The following will describe the execution method for instruction conflict executed by the instruction processing module 110 according to some embodiments. Referring to FIG. 4, this execution method comprises:

    • Operation 100: The wave control unit 112 obtains multiple instructions that to be executed by each wave it manages;
    • Operation 200: Before executing each instruction of wave n, the wave control unit 112 checks whether the current instruction to be issued meets the instruction emission conditions; if it does not meet the requirements, execute operation 300 and operation 400 simultaneously; if it meets the requirements, execute operation 600;
    • Operation 300: The wave control unit 112 switches from wave n to another wave m and returns to execute operation 200;
    • Operation 400: The wave control unit 112 monitors in real-time whether the unissued instruction in wave n meet the instruction emission conditions; if it does not meet the requirements, return to execute operation 400 repeatedly; if it meets the requirements, execute operation 500;
    • Operation 500: The wave control unit 112 switches from the current executing wave to wave n and processes the unissued instruction as the current instruction;
    • Operation 600: The wave control unit 112 determines the type of the current instruction; if the current instruction is a complex instruction, execute operation 700; if the current instruction is an arithmetic logic instruction, execute operation 800;
    • Operation 700: The wave control unit 112 sets the first source dependency flag corresponding to the source register accessed by the complex instruction in the source state table and the first destination dependency flag corresponding to the source register accessed by the complex instruction in the destination state table, and the second source dependency flag corresponding to the destination register in the source state table and the second destination dependency flag corresponding to the destination register in the destination state table to 1 through the dependency flag unit 115;
    • Operation 800: The wave control unit 112 issues the current instruction to the instruction execution unit 113;
    • Operation 900: The instruction execution unit 113 executes the operation of the current instruction, and sets the first source dependency flag, the first destination dependency flag, the second source dependency flag, and the second destination dependency flag of the source register and the destination register accessed by the current instruction in the source state table and the destination state table, respectively, to 0 through the dependency flag unit 115;
    • where n and m are natural numbers.


Referring to FIG. 5, in some embodiments, the process of determining the instruction emission conditions described in operation 200 may include:

    • Operation 201: For each instruction in the current wave, the wave control unit 112 checks whether the first destination dependency flag corresponding to the source register accessed by the current instruction in the destination state table is all 0; if all are 0, execute operation 202; if not all are 0, execute operation 300 and operation 400 simultaneously;
    • Operation 202: The wave control unit 112 checks whether the second source dependency flag and the second destination dependency flag corresponding to the destination register accessed by the current instruction in the source state table and the destination state table are all 0; if all are 0, execute operation 600; if not all are 0, execute operation 300 and operation 400 simultaneously.

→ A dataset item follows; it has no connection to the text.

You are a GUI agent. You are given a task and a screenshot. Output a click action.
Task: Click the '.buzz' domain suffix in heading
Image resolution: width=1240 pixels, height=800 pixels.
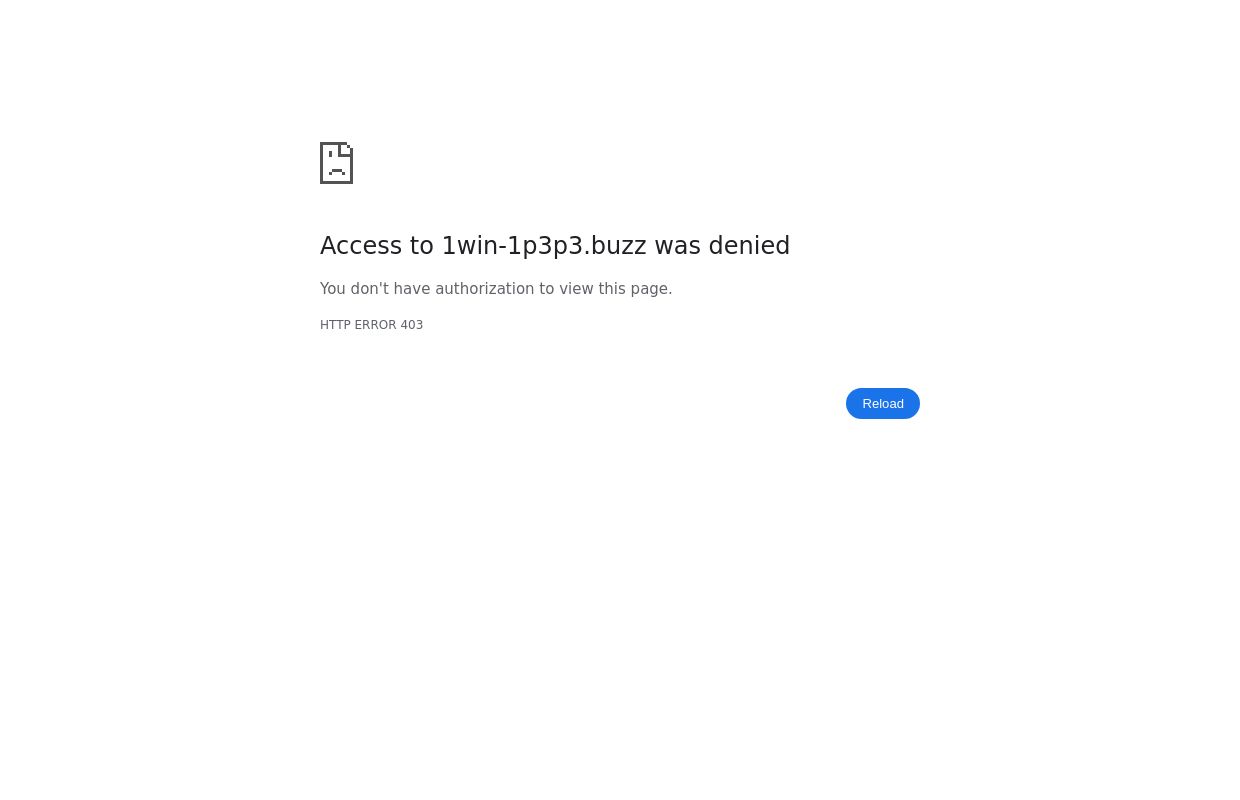(x=615, y=246)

Referring to FIG. 6, in some embodiments, operation 900 may include:

    • Operation 901: The instruction execution unit 113 sends a read request to a common register unit 114;
    • Operation 902: The common register unit 114 reads the common register data required for the current instruction based on the read request and sends it to the instruction execution unit 113, and notifies the dependency flag unit 115 to clean the first source dependency flag and second source dependency flag in the source state table corresponding to the current read register being read;
    • Operation 903: The instruction execution unit 113 executes the operation of the current instruction and sends the obtained execution result data to the common register unit 114;
    • Operation 904: The common register unit 114 writes the execution result data into the common register required for the current instruction, and notifies the dependency flag unit 115 to clean the first destination dependency flag and the second destination dependency flag of the current written register being written in the destination state table.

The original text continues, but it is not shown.